Segment Open

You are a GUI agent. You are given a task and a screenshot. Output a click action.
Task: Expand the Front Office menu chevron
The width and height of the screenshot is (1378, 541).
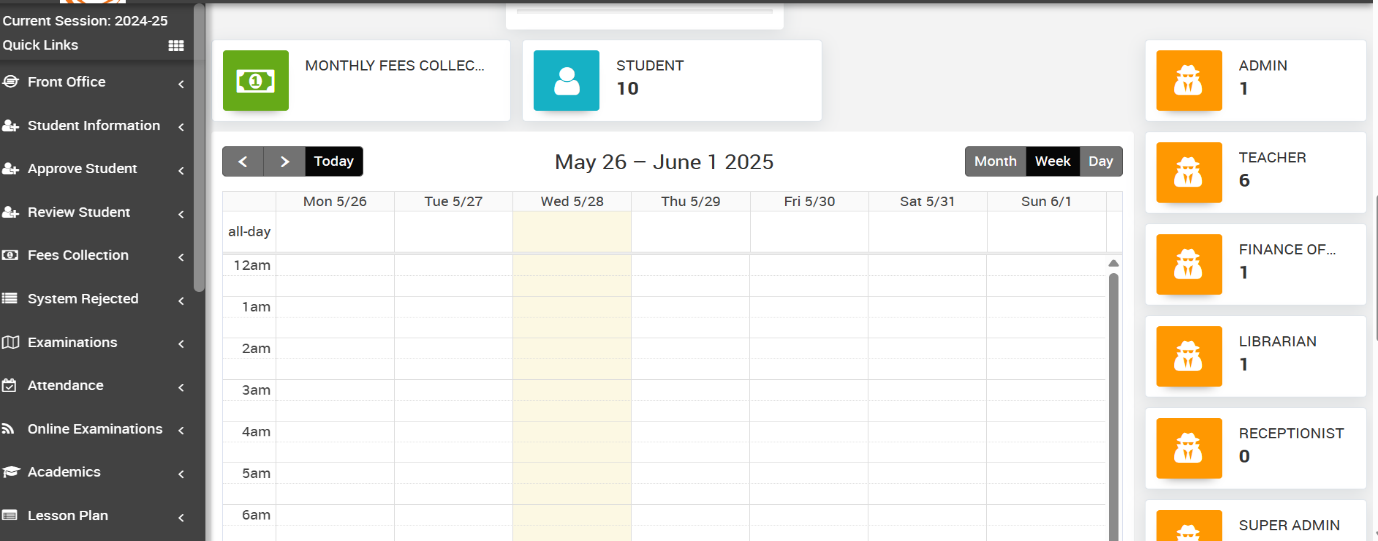click(181, 84)
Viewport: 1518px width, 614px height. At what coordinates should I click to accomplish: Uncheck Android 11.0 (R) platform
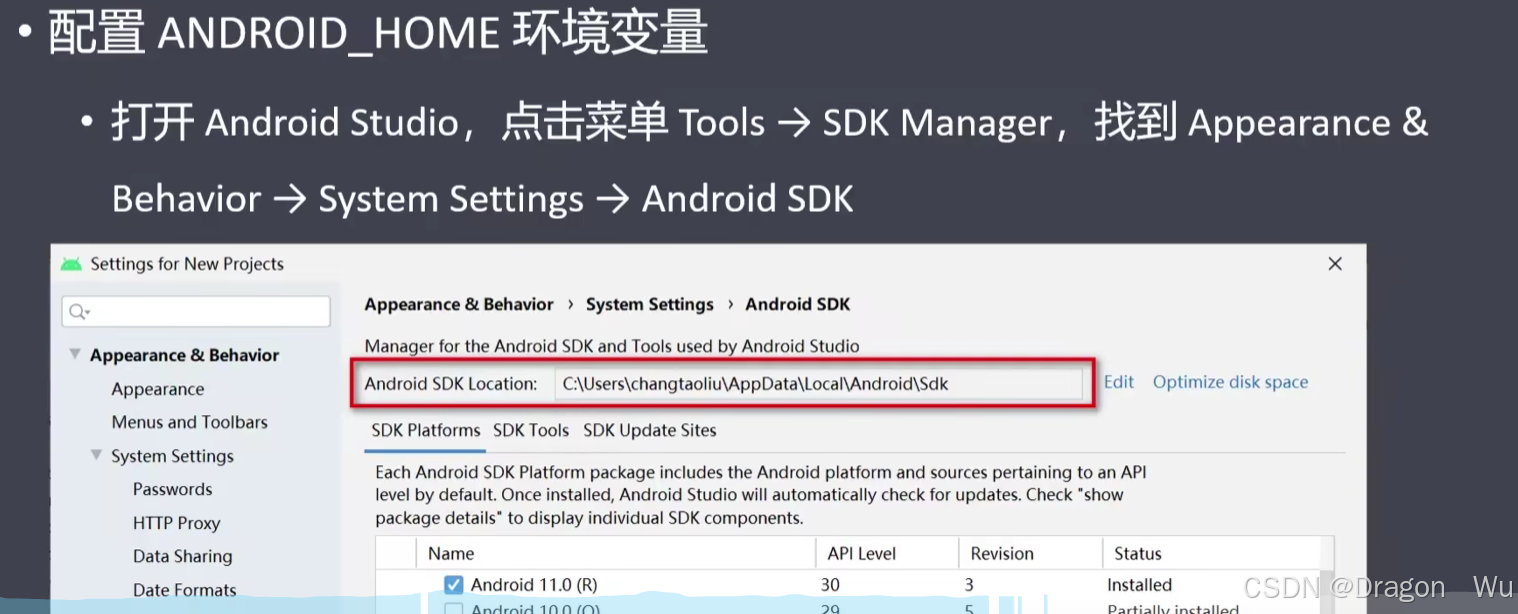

Segment Closed

- **THE PROBLEM**: A verbatim copy of the listing, with all pictures removed, is required.

- **SOLUTION TO THE EXERCISE**:
You are a GUI agent. You are given a task and a screenshot. Output a click action.
Task: Expand the Front Office menu chevron
The width and height of the screenshot is (1378, 541).
click(181, 84)
Viewport: 1518px width, 614px height. At what coordinates should I click to accomplish: Uncheck Android 11.0 (R) platform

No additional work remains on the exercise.